Abbreviations: SD, standard deviation; mm, millimeter; s, second.

*Significance level p < .05.

Table 2.

Nurses Self-reported Estimates of the Clarity of Needle Tip Location and Perceived Confidence for the Control and Intervention Methods.

Test	Control	Intervention	p-value	% Reduction or increase with intervention vs. control
Clarity rating, N (%)	49 (100)	49 (100)	.000*	88% likely increased clarity
Extremely Unclear	1 (2.04)	0 (0)
Very Unclear	3 (6.12)	0 (0)
Somewhat Unclear	4 (8.16)	0 (0)
Neither Clear or Unclear	3 (6.12)	1 (2.04)
Somewhat clear	26 (53.06)	0 (0)
Very Clear	11 (22.45)	25 (51.02)
Extremely Clear	1 (2.04)	23 (46.94)
Confidence rating, N (%)	49 (100)	49 (100)	.000*	15% likely increased confidence
Extremely Unconfident	0 (0)	0 (0)
Very Unconfident	2 (4.08)	0 (0)
Somewhat Unconfident	5 (10.2)	2 (4.08)
Neither Confident or Unconfident	5 (10.2)	1 (2.04)
Somewhat Confident	32 (65.31)	11 (22.45)
Very Confident	4 (8.16)	20 (40.82)
Extremely Confident	1 (2.04)	15 (30.61)

*Significance level p < .05.

The median insertion time was statistically higher for the traditional method versus Cue (17.12 vs. 11.13, p = .000). According to the regression model shown in Table 3, as compared to the control method, the insertion time for the intervention attempts decreased by 37% (95% CI: 0.537–0.737, p = .000).

Table 3.

Regression Models Assessing the Association Between the Outcome Variables and the Treatment Effect (Control vs. Intervention).

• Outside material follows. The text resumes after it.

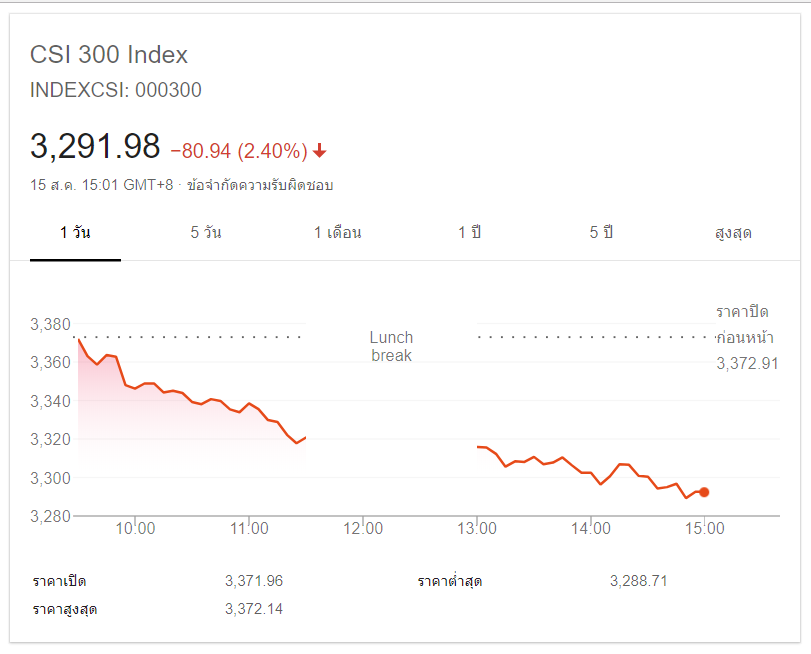The image size is (811, 654).
Task: Click the Lunch break label on chart
Action: tap(391, 346)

Outcome variables	N	Parameters (95% CI)	p-value
Accuracy measurements, estimates	272	1.002 (0.832–1.208)	.980
Insertion time, estimates	292	0.629 (0.537–0.737)	.000*
Deflections, IRR	285	0.796 (0.617–1.026)	.078
Redirects, IRR	285	0.494 (0.381–0.640)	.000*
Number of attempts, IRR	294	0.805 (0.653–0.993)	.043*
Backwall complications, IRR	285	0.091 (0.0162–0.512)	.007*
Clarity, OR	98	87.783 (18.73–411.37)	.000*
Confidence, OR	98	15.165 (5.82–39.50)	.000*

Abbreviations: CI, confidence interval; IRR, incidence rate ratio; OR, odds ratio.

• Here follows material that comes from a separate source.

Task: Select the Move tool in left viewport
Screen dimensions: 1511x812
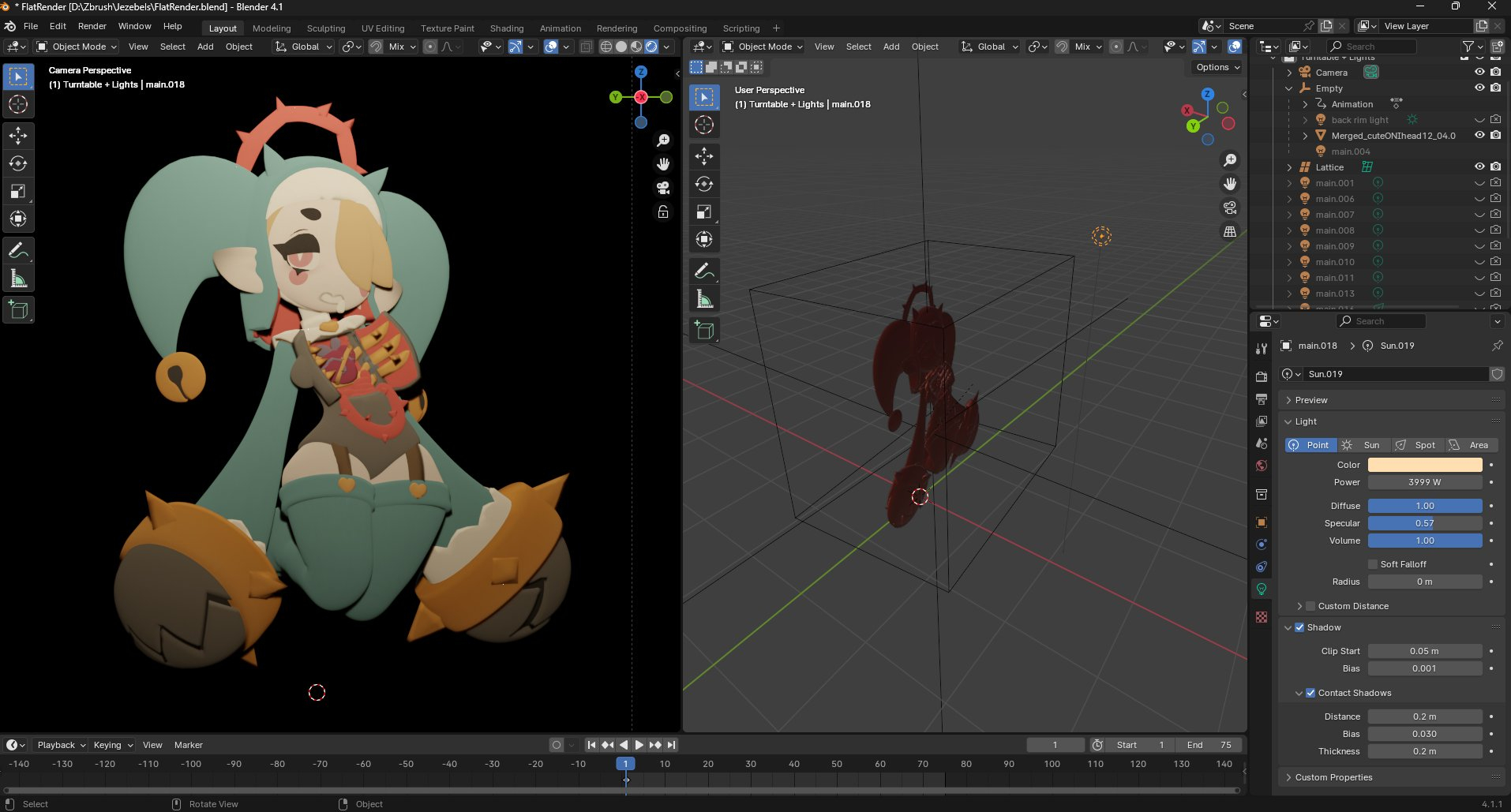Action: (18, 136)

*Significance level p < .05.

The median number of deflections of the overall sample was 6 (SD = 19.92) and no significant differences were found between the two methods.

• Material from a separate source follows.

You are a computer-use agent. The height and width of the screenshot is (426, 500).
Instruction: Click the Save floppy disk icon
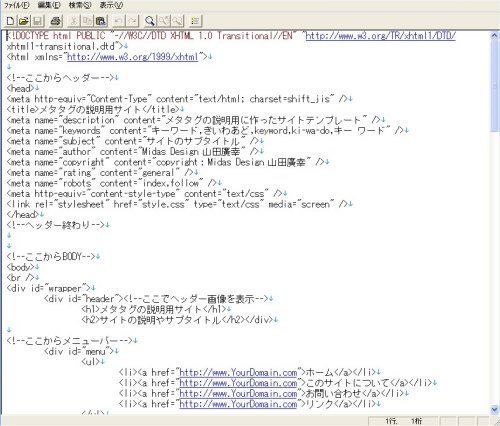coord(38,21)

The median number of redirects was significantly higher for the method utilizing US when compared to the intervention (3 vs. 1, p = .000). Also, the regression model in Table 3 suggests that compared to the traditional method, the number of redirects decreased significantly by a factor of 0.494 for intervention method (95% CI: 0.381–0.640, p = .000). In other words, the intervention attempts had 51% fewer redirects compared to the control method.

The number of attempts was significantly different for control versus intervention, with 94% of intervention insertions having first-stick success (number of attempts = 1) versus 77% for the control method. According to the regression model in Table 3, the number of attempts decreased by a factor of 0.805 for the intervention as compared to control (95% CI: 0.653–0.993, p = .043).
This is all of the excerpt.